Task to carry out:
From the line containing "Task: Click the search magnifier icon" to the last line of the records below, repeat every line exactly and add nothing else.
★ ★ ★ ★
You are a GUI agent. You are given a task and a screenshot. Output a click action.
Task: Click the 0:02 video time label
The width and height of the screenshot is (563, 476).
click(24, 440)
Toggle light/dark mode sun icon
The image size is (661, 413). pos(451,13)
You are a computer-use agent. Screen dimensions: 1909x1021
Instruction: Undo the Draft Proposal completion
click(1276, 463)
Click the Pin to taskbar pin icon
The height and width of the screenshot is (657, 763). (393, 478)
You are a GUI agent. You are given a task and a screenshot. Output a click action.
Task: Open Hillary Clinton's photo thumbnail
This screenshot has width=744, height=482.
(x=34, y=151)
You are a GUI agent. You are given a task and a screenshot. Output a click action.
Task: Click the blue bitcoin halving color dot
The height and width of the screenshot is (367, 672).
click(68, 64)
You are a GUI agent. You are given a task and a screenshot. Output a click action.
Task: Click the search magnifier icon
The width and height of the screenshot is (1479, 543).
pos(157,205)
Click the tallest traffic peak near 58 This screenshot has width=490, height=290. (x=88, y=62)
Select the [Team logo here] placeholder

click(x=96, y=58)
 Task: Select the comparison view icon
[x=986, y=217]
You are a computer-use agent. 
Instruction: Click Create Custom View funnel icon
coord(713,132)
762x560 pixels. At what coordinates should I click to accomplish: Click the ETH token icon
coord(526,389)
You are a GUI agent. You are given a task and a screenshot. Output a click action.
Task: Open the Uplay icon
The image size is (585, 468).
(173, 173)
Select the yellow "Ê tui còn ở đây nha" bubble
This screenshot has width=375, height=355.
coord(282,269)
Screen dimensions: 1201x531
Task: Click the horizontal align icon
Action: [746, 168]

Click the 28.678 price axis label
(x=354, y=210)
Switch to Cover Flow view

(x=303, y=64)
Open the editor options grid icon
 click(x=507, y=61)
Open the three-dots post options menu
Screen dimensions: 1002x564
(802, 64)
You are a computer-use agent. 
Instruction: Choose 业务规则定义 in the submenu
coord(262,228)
★ ★ ★ ★
Reply:
Task: Click the search magnifier icon
The width and height of the screenshot is (1479, 543).
pos(157,205)
Click the tallest traffic peak near 58 This screenshot has width=490, height=290. (x=88, y=62)
Select the [Team logo here] placeholder

click(x=96, y=58)
 Task: Select the comparison view icon
[x=986, y=217]
You are a computer-use agent. 
Instruction: Click Create Custom View funnel icon
coord(713,132)
762x560 pixels. At what coordinates should I click to accomplish: Click the ETH token icon
coord(526,389)
You are a GUI agent. You are given a task and a screenshot. Output a click action.
Task: Open the Uplay icon
The image size is (585, 468).
(173, 173)
Select the yellow "Ê tui còn ở đây nha" bubble
This screenshot has width=375, height=355.
coord(282,269)
Screen dimensions: 1201x531
Task: Click the horizontal align icon
Action: [746, 168]

Click the 28.678 price axis label
(x=354, y=210)
Switch to Cover Flow view

(x=303, y=64)
Open the editor options grid icon
 click(x=507, y=61)
Open the three-dots post options menu
Screen dimensions: 1002x564
(802, 64)
You are a computer-use agent. 
Instruction: Choose 业务规则定义 in the submenu
coord(262,228)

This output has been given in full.